Setup Azure Cosmos DB
Follow the instructions from the Azure documentation on how to create an Azure Cosmos DB account. The database and collection must be created in Cosmos DB before Dapr can use it.
Important: The partition key for the collection must be named /partitionKey
(note: this is case-sensitive).
In order to setup Cosmos DB as a state store, you need the following properties:
- URL: the Cosmos DB url. for example:
https://******.documents.azure.com:443/
- Master Key: The key to authenticate to the Cosmos DB account. Skip this if using Microsoft Entra ID authentication.
- Database: The name of the database
- Collection: The name of the collection (or container)
TTLs and cleanups
This state store supports Time-To-Live (TTL) for records stored with Dapr. When storing data using Dapr, you can set the ttlInSeconds
metadata property to override the default TTL on the CosmodDB container, indicating when the data should be considered “expired”. Note that this value only takes effect if the container’s DefaultTimeToLive
field has a non-NULL value. See the CosmosDB documentation for more information.

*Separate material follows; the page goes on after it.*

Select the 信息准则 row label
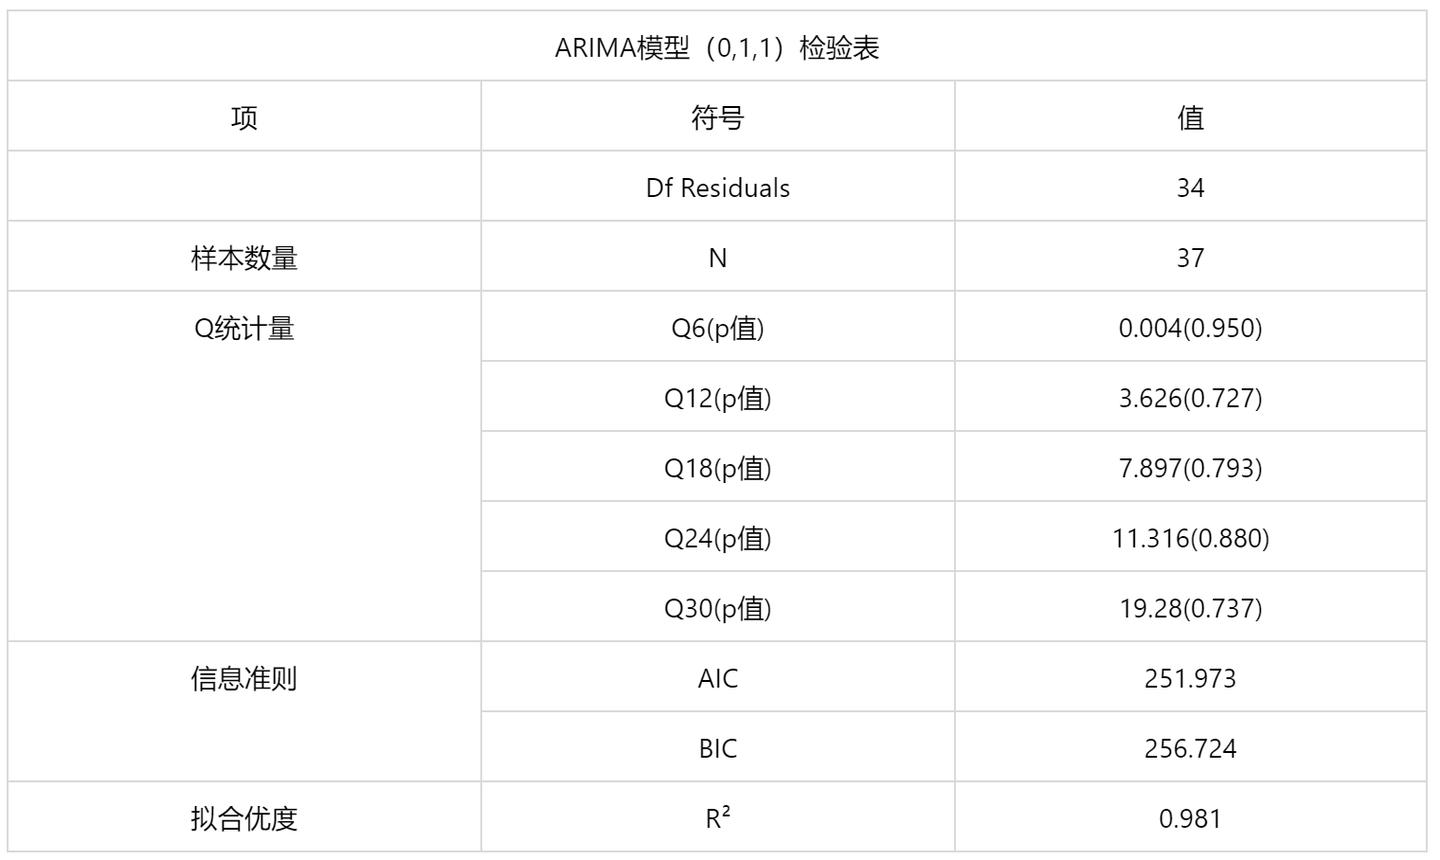 [x=244, y=678]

Best Practices for Production Use
Azure Cosmos DB shares a strict metadata request rate limit across all databases in a single Azure Cosmos DB account. New connections to Azure Cosmos DB assume a large percentage of the allowable request rate limit. (See the Cosmos DB documentation)
Therefore several strategies must be applied to avoid simultaneous new connections to Azure Cosmos DB:
- Ensure sidecars of applications only load the Azure Cosmos DB component when they require it to avoid unnecessary database connections. This can be done by scoping your components to specific applications.

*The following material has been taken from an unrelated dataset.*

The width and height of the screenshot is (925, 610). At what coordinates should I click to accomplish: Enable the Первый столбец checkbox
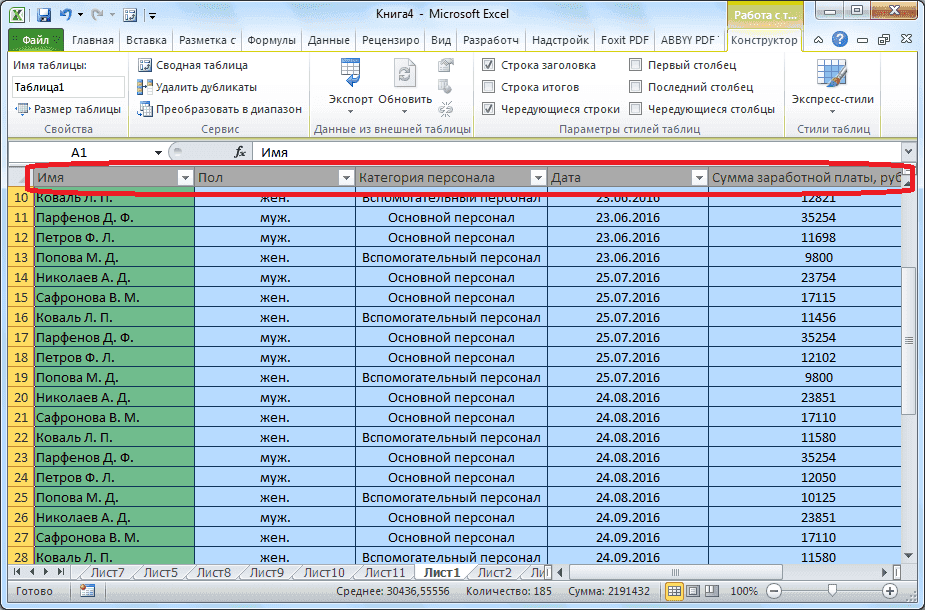click(x=634, y=64)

- Choose deployment strategies that sequentially deploy or start your applications to minimize bursts in new connections to your Azure Cosmos DB accounts.
- Avoid reusing the same Azure Cosmos DB account for unrelated databases or systems (even outside of Dapr). Distinct Azure Cosmos DB accounts have distinct rate limits.
- Increase the
initTimeout
value to allow the component to retry connecting to Azure Cosmos DB during side car initialization for up to 5 minutes. The default value is5s
and should be increased. When using Kubernetes, increasing this value may also require an update to your Readiness and Liveness probes.
spec:
type: state.azure.cosmosdb
version: v1
initTimeout: 5m
metadata:
Data format
To use the Cosmos DB state store, your data must be sent to Dapr in JSON-serialized format. Having it just JSON serializable will not work.
If you are using the Dapr SDKs (for example the .NET SDK), the SDK automatically serializes your data to JSON.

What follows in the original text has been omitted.